======== Data extract ========

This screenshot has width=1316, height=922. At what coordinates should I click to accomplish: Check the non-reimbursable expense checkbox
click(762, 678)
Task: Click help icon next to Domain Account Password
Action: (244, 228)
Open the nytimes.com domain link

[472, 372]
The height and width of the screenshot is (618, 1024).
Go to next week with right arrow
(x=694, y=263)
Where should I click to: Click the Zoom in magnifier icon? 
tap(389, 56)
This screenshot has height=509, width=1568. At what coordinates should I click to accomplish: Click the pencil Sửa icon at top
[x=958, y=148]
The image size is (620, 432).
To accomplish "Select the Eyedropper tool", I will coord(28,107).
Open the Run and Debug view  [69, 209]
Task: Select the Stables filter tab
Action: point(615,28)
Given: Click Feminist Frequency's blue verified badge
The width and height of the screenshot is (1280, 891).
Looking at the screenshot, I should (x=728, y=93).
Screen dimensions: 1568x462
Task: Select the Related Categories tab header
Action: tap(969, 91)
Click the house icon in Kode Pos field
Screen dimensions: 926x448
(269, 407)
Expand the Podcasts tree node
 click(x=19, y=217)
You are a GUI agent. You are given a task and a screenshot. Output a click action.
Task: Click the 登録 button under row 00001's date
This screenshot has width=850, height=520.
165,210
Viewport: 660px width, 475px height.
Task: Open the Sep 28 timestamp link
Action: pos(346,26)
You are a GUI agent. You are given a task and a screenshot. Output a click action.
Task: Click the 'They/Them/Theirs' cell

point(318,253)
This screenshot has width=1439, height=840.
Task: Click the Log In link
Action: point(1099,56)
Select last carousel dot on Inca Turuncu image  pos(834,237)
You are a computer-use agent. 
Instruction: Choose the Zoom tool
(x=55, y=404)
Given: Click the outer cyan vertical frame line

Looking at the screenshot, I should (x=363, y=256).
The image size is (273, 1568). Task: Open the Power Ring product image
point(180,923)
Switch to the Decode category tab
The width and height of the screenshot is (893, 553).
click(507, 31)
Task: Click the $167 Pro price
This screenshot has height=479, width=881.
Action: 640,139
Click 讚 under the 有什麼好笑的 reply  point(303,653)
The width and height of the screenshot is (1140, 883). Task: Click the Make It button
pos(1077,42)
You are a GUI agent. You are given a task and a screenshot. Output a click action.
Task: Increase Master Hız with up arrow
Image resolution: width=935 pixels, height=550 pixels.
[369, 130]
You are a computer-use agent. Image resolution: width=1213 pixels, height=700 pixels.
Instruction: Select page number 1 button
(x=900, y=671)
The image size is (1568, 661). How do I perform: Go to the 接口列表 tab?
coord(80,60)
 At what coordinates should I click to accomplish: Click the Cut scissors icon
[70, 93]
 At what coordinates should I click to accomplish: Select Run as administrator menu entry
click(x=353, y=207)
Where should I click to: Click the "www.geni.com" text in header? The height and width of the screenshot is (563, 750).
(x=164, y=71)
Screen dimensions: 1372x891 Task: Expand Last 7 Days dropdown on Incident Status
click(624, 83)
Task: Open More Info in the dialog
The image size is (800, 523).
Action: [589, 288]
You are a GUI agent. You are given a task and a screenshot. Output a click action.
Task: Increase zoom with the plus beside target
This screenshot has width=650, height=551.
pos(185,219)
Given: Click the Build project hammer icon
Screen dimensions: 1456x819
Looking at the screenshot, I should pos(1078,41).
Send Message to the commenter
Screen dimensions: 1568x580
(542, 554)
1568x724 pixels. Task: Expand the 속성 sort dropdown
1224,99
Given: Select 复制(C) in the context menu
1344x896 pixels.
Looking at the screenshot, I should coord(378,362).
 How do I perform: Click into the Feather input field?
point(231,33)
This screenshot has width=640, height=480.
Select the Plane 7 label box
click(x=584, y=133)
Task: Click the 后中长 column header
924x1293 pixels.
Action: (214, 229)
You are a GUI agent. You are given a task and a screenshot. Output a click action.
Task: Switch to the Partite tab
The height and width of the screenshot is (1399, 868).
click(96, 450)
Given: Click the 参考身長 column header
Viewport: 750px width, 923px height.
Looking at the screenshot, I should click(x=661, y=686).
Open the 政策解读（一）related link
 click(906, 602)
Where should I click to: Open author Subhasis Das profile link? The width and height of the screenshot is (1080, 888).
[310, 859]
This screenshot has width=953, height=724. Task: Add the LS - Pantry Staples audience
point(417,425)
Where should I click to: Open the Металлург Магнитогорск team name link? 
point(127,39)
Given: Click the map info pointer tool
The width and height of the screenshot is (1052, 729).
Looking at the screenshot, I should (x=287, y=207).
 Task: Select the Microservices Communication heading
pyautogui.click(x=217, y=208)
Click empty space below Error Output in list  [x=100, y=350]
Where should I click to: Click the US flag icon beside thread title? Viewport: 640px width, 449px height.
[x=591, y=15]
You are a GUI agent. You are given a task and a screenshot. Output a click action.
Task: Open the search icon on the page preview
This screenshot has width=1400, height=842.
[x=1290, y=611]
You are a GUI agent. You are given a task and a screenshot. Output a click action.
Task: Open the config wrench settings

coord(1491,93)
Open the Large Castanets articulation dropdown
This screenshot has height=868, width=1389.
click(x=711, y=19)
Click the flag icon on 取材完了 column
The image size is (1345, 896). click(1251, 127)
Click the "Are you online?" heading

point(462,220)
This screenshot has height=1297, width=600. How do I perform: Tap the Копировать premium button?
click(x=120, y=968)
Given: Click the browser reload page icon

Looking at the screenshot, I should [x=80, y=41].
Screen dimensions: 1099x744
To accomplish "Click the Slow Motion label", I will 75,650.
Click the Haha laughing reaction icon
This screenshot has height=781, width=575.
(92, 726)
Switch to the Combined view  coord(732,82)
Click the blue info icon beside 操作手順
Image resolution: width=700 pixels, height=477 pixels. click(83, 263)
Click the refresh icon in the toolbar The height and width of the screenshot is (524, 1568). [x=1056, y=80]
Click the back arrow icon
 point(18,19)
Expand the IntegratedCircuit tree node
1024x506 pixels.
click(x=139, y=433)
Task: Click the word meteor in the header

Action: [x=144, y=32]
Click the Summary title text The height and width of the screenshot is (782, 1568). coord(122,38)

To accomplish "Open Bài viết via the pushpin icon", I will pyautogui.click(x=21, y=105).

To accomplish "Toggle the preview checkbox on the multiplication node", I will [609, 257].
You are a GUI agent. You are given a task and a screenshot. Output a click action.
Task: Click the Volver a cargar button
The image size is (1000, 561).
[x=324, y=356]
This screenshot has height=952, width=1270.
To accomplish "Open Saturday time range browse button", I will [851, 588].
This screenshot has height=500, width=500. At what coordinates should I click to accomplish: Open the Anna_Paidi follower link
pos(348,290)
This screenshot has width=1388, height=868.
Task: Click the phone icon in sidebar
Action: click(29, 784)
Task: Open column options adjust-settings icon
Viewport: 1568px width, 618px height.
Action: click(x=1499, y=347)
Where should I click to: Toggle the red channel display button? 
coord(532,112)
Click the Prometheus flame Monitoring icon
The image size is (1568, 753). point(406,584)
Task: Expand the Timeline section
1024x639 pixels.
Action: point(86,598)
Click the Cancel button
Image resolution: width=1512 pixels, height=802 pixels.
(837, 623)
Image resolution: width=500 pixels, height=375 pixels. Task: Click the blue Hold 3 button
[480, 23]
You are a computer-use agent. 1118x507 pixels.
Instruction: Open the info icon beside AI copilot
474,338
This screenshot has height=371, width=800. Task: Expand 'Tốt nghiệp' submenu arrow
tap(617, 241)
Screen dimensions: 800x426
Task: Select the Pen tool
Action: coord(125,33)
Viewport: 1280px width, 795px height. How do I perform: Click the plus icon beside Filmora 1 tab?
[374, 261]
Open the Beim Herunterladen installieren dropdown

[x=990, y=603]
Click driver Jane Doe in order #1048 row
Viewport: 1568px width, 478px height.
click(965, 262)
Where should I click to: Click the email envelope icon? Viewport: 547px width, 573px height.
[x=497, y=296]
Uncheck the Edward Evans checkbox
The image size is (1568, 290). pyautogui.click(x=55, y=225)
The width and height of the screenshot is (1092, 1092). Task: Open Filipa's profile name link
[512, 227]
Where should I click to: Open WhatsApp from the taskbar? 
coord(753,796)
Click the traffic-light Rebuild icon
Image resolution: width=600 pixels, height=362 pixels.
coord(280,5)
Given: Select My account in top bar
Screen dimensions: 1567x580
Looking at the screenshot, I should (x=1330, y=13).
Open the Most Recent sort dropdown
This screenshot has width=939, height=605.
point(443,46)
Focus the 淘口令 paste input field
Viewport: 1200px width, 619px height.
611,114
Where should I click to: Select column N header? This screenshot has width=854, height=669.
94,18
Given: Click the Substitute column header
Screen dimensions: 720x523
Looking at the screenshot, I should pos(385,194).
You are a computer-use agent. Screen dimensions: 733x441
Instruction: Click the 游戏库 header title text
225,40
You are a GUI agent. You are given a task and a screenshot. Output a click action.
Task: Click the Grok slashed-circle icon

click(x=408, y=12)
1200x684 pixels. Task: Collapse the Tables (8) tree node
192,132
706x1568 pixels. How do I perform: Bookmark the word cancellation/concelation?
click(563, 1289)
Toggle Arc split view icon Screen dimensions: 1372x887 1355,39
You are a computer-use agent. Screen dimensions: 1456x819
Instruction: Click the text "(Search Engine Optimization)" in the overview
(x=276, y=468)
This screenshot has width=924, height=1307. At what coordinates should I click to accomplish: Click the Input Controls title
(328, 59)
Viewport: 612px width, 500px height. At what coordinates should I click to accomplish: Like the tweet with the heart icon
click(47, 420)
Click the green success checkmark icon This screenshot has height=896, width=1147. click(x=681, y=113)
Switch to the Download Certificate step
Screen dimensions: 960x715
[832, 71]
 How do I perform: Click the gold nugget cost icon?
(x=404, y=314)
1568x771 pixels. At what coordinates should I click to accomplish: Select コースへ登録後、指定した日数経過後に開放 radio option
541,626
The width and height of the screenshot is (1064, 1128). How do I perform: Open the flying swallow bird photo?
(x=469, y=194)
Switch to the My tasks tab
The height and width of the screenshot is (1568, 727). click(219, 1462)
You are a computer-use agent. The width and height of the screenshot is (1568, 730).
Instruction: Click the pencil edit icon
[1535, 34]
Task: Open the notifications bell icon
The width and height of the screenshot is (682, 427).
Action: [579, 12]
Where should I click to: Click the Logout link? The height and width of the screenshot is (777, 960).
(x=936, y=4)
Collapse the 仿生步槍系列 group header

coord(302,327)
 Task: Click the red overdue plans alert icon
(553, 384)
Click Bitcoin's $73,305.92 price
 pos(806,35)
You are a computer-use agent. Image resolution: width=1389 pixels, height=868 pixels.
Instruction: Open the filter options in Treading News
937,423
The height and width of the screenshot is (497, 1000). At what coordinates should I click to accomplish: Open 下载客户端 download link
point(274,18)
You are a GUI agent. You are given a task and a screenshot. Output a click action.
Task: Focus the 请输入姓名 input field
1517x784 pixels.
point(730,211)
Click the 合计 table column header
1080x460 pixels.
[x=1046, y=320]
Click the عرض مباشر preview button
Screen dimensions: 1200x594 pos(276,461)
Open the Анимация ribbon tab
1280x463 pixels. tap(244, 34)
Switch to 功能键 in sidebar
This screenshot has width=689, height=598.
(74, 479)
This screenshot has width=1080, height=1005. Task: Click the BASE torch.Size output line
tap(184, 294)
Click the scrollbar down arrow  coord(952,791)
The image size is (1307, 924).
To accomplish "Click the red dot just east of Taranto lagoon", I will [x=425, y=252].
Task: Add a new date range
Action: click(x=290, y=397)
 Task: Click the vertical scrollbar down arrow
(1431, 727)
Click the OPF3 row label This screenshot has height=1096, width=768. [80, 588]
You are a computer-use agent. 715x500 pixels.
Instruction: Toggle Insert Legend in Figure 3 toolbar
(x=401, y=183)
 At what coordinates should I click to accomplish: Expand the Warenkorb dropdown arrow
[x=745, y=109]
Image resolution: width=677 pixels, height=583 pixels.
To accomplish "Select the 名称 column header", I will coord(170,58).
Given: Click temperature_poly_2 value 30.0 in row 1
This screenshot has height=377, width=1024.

========

> [Exercise instructions] Quote the records word for word, starting at their very first line and ending with the line that contains "[x=958, y=148]".

> [Response below]
This screenshot has width=1316, height=922. At what coordinates should I click to accomplish: Check the non-reimbursable expense checkbox
click(762, 678)
Task: Click help icon next to Domain Account Password
Action: (244, 228)
Open the nytimes.com domain link

[472, 372]
The height and width of the screenshot is (618, 1024).
Go to next week with right arrow
(x=694, y=263)
Where should I click to: Click the Zoom in magnifier icon? 
tap(389, 56)
This screenshot has height=509, width=1568. At what coordinates should I click to accomplish: Click the pencil Sửa icon at top
[x=958, y=148]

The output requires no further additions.